Lelan Stice said Monday his pharmacy hopes to secure 3,000 doses per week from the Arkansas Department of Health, which is almost three times as much as Doctor’s Orders is currently receiving.
“We’re still having an issue of, we don’t have enough doses where we can get everybody where we want,” Lelan Stice said. “We’re getting one tray per week from the [Arkansas] Department of Health, which is about 1,100 doses.”
Danyelle McNeil, Arkansas Department of Health public information officer, said the state receives 38 trays of Pfizer/BioNTech-manufactured vaccine but clarified each tray contains 975 doses, though additional doses are available in each vial. The Food and Drug Administration on Jan. 6 changed language in its emergency use authorization statement to reflect that six doses instead of five can be extracted from each vial, which would save vaccine for eligible persons who need shots.

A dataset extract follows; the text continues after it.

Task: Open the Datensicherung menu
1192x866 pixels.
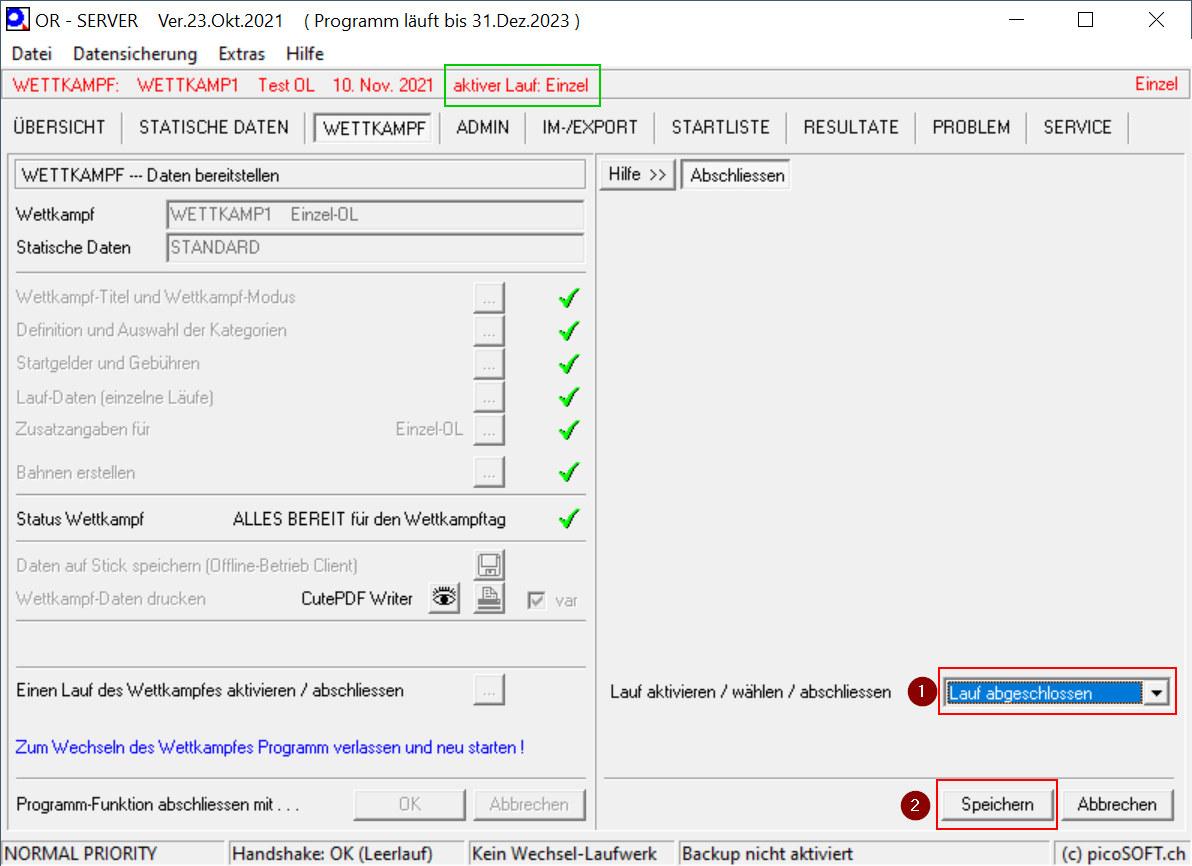Action: 135,54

She said Jefferson Regional Medical Center would receive two trays of Pfizer prime, or first, doses out of 19 distributed in Arkansas. The state’s other 19 trays
are booster shots, which are recommended for the effectiveness of the vaccine.
Despite the fact just 62.8% of doses received in Arkansas have been administered as of Sunday, storage issues along with a reported accelerated number of injections have made having enough vaccine a challenge. McNeil said doses have not had to be discarded due to expired shelf life and added that facilities have transferred vaccine to other sites based on demand.
Doctor’s Orders locations in Pine Bluff and White Hall secure the Pfizer/BioNTech-manufactured vaccine, which requires storage in extreme-cold temperatures and can be handled easier in larger-populated communities.
Stice said a pharmacist who administers the Pfizer vaccine has 5 hours to complete a vial once that vaccine enters the syringe before it has to be thrown away. A vial, otherwise, can be stored in a refrigerator for up to five days.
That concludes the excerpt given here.